Descrizione
Dopo l’insulso travaglio di pretese riforme specializzate nell’arte del ritocco, all’università italiana serve un’idea che la scuota e ne inverta l’attuale declino, allineandola finalmente ai sistemi di istruzione superiore dei paesi più avanzati. Un’idea non meno radicale di quelle che nell’Ottocento, a partire dal grande filosofo e linguista tedesco Wilhelm von Humboldt, osarono riconfigurare il modello stesso dell’istituzione. Enrico Zanelli abbandona ogni «inutil precauzione», perché giudica che proprio un riformismo insieme velleitario ed esitante, ostaggio di baronie, viscosità burocratiche e tornaconti politici, e ancor sempre radicato in una logica statalista, sia responsabile della malauniversità. Dal grandangolo della sua lunga esperienza di insegnamento nelle università americane, vede i danni della nostra incompiuta apertura al mercato, maldestra parodia di una vera svolta imprenditoriale e privatistica.
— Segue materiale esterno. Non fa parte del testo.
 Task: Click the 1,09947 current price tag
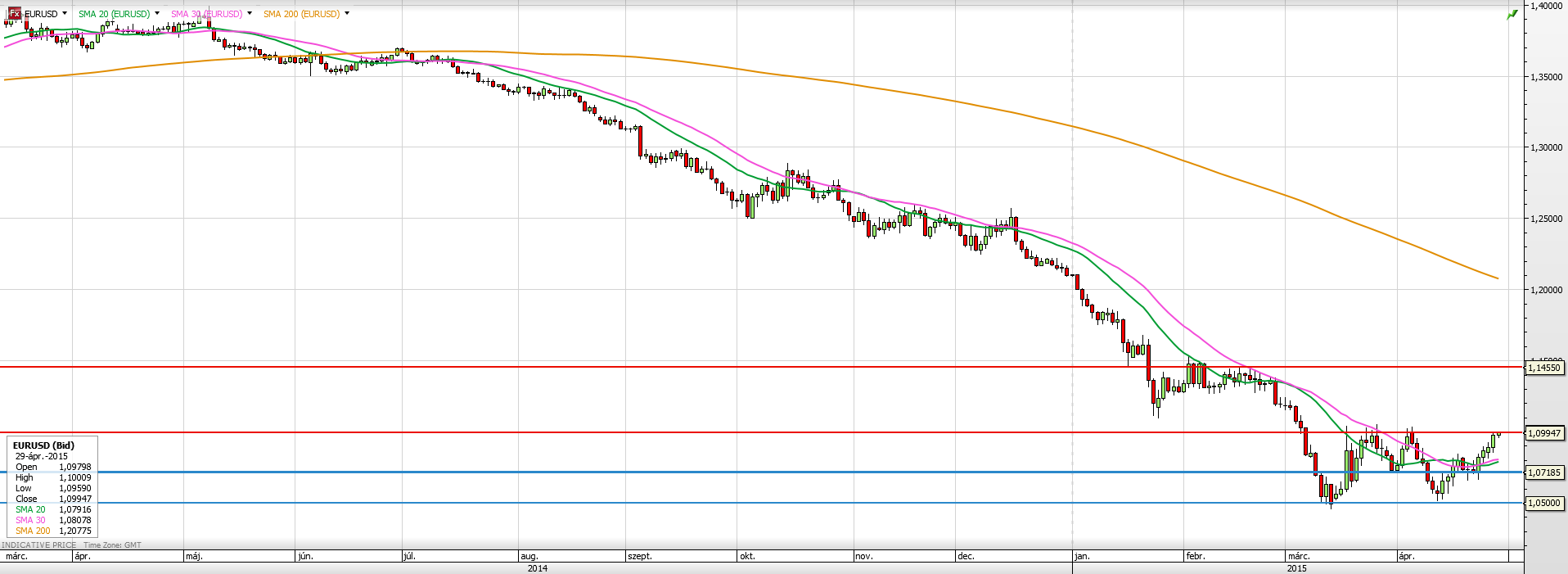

Per portarla invece a termine non c’è, secondo Zanelli, che la strada di una doppia, dirompente abolizione: dei concorsi per il personale docente – marchingegno garantista solo nella forma – e del valore legale dei titoli di studio, contro la cui «vanità» si era già scagliato un inascoltato Luigi Einaudi. A oltre sessant’anni di distanza, Zanelli ne raccoglie il testimone.
Note biografiche
Enrico Zanelli è professore emerito di Diritto commerciale presso la Facoltà di Giurisprudenza dell’Università di Genova. È stato lecturer in diverse università americane, tra cui Harvard e Columbia, e ha svolto attività di consulenza per organizzazioni multinazionali e per il Senato italiano. Tra i suoi ultimi saggi, Diritto, economia e forse giustizia. Da Pindaro a Amartya Sen (2010).